Hacker News new | ask | show | jobs
by clipradiowallet 1974 days ago
Unrelated to unlocking devices...but LUKS is a really nice piece of software for linux. You throw any block device(real or otherwise) to it, and you get a /dev/mapper/<name> volume that transparently encrypts anything written to it.

Other than encrypting my local workstations, you can also use it on VMs from linode/digitalocean/aws/gcp/etc. If you store all your sensitive data beneath /home for example, you can boot the instance, use OOB console to access it, decrypt and mount /home, then SSH and it's business as usual. This gives you (some) protection against a malicious actor at your provider snooping your volumes.

edit: typo
4 comments
pengaru 1974 days ago
At risk of being pedantic, technically it's device-mapper/dm-crypt that's doing the heavy lifting here... but I guess LUKS has become the popular name for the whole pile due to its visibility.
link
rwmj 1973 days ago
To be even more pedantic: There's also a qemu block layer device that is compatible with LUKS and works in userspace (https://www.linux-kvm.org/images/8/8c/01x03-Daniel_Berrange-... - page 13).

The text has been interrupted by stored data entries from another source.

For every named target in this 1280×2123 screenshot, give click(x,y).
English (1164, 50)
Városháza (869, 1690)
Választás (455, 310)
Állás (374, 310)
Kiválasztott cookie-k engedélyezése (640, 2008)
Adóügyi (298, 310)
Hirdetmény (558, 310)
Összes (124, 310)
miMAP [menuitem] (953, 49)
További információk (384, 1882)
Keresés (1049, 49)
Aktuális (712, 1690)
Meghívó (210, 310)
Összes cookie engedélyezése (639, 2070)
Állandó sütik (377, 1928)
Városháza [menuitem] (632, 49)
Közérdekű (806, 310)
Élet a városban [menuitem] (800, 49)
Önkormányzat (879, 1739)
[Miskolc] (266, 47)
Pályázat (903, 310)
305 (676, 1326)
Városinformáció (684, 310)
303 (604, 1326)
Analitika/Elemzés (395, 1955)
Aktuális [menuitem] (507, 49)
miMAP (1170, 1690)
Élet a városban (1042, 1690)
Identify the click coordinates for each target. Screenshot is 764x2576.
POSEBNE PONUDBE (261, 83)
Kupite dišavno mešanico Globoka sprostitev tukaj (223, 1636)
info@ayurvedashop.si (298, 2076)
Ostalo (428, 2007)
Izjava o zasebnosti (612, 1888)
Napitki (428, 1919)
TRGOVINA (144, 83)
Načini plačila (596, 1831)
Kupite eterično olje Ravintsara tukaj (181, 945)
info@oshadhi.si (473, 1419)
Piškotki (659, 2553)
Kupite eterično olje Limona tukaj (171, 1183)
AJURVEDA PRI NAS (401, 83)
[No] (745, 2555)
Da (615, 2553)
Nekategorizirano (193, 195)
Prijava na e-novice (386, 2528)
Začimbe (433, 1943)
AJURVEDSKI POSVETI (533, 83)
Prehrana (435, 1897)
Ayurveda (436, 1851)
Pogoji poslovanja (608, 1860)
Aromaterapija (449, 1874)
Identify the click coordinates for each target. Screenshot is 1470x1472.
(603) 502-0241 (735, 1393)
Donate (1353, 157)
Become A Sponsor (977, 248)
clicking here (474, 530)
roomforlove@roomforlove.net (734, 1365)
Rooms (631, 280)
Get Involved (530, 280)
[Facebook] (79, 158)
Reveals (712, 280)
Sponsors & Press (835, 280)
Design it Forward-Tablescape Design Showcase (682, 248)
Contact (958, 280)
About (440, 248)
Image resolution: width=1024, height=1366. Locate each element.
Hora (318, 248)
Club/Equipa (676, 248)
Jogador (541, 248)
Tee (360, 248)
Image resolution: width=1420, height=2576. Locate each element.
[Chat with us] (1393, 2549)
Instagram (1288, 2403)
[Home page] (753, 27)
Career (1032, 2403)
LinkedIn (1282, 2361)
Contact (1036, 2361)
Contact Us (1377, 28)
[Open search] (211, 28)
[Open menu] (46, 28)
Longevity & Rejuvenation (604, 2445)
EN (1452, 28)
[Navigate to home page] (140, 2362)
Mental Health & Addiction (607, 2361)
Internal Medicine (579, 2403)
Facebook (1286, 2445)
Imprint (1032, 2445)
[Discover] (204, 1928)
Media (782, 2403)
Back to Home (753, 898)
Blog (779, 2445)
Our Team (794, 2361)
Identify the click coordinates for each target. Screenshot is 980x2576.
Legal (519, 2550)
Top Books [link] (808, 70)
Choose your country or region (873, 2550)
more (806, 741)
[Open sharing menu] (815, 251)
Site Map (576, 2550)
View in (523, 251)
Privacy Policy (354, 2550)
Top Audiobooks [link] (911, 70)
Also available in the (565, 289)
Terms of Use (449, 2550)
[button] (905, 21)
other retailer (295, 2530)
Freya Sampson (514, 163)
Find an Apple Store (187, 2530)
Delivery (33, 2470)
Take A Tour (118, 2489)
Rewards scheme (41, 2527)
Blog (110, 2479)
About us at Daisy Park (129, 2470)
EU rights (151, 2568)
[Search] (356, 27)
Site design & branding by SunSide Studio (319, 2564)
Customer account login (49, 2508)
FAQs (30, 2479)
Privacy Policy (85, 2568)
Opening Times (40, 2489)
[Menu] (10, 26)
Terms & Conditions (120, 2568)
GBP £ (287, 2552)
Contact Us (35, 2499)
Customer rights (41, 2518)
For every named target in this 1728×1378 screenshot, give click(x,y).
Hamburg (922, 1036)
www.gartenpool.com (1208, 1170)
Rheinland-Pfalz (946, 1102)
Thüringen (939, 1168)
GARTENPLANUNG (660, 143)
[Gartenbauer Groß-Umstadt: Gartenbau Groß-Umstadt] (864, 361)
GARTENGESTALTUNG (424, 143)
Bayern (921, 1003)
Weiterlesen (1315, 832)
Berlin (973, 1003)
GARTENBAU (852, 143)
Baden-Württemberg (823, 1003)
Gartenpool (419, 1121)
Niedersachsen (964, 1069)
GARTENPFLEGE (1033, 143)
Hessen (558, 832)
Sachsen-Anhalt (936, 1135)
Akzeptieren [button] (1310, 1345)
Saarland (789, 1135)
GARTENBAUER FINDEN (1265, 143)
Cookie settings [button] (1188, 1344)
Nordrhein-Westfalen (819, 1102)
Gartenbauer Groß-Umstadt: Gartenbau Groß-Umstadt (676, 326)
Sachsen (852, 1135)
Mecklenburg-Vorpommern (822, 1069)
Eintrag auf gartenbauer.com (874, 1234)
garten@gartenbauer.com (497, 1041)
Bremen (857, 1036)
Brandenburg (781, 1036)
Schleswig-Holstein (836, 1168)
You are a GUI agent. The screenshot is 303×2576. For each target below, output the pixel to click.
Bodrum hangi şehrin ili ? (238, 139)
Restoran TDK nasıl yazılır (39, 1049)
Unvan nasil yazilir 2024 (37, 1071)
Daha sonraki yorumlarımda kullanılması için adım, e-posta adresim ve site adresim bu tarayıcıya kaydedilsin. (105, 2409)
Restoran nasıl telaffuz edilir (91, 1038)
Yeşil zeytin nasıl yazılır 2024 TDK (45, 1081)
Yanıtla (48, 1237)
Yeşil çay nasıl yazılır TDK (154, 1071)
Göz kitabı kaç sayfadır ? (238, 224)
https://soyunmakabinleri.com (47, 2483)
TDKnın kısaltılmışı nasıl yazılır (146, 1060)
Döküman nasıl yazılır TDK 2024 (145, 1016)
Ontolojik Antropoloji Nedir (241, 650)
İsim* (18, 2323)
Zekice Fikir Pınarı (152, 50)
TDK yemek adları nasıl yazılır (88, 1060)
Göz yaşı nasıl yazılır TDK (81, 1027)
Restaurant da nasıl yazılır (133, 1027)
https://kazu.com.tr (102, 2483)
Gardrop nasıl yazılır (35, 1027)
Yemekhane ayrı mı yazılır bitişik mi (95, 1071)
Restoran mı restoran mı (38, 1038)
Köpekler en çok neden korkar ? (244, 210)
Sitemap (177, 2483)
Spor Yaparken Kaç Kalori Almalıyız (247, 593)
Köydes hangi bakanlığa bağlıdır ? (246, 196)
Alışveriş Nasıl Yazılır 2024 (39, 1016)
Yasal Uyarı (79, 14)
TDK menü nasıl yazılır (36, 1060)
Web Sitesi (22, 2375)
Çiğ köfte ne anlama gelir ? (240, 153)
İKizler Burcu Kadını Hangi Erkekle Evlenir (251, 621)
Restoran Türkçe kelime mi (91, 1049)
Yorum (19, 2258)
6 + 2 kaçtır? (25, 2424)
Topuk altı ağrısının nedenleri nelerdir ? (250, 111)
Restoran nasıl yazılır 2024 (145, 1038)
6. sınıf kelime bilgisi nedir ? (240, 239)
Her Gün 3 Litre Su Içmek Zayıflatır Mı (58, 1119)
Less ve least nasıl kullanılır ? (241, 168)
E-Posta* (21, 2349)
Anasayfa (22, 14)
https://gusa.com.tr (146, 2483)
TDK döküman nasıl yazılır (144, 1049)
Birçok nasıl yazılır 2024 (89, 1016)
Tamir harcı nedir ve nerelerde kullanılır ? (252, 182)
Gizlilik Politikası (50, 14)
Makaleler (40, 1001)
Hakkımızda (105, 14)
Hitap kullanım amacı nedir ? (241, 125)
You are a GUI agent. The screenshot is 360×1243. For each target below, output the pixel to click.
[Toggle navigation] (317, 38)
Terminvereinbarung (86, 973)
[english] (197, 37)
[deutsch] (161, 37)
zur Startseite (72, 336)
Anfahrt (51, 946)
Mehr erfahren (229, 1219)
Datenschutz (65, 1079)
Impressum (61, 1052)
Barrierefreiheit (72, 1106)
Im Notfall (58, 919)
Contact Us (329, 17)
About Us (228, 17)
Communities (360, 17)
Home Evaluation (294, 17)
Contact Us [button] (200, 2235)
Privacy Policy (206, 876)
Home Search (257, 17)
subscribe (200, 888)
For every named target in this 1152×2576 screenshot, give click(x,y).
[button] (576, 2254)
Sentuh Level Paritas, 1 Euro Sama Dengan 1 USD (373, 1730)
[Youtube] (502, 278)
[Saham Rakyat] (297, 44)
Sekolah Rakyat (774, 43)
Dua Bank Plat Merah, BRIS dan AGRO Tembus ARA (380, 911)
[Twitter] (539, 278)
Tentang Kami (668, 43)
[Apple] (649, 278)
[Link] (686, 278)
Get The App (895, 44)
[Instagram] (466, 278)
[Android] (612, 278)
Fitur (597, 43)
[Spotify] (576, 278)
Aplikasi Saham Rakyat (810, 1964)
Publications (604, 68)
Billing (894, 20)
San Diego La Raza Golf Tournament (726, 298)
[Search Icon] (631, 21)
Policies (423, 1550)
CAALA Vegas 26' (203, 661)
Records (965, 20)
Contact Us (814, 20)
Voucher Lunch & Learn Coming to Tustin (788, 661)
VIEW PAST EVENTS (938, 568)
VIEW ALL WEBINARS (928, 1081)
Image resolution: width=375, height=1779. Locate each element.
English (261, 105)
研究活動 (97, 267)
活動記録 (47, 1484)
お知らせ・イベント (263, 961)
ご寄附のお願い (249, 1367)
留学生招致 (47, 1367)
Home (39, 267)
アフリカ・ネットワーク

And the cryptsetup tools / kernel has recently added support for Windows Bitlocker encryption as an alternative to LUKS, obviously only really appropriate if you deal with Windows images or need interop with Windows.

link
ayyy 1973 days ago
At the risk of being offtopic, this is exactly the type of pedantry that keeps me coming back here.
link
vbezhenar 1973 days ago
I’ve found out that my VPS hoster mounts disk of my VM when I power it off and writes some config changes (which broke network because their scripts were buggy). That creeped me out, so I decided to encrypt my disks. So encryption is useful even for better stability in uncontrolled environments.
link
Fnoord 1973 days ago
> VPS hoster

> so I decided to encrypt my disks

Where is the data encrypted? Local or remote? If its done remotely, whoever owns the hardware and has root on the host OS has your private key. Even with rented servers, where you are root, the KVM is king.

link
vbezhenar 1973 days ago
It is encrypted remotely using LUKS, but I have to enter password manually when machine is booting (via web VNC). Of course I understand that determined attacker from hoster side could sniff that password, but, as I said, that's more about preventing automatic scripts to mount my disks rather than trying to hide something.
link
lambda_obrien 1974 days ago
You can even setup SSH to the bootloader to unlock LUKS if it reboots.
link
kdtsh 1974 days ago
Yup, earlyssh - I found it a massive pain to set up, but it works.
link
kwk1 1974 days ago
Interesting, I've never heard of earlyssh as an option--I've used dropbear-initramfs for this in the past.
link
jamesponddotco 1974 days ago
Same here, I have been using dropbear-initramfs since forever. I am now looking into Mandos[1] though, as doing it manually with Dropbear becomes a massive pain when managing several bare-metal servers.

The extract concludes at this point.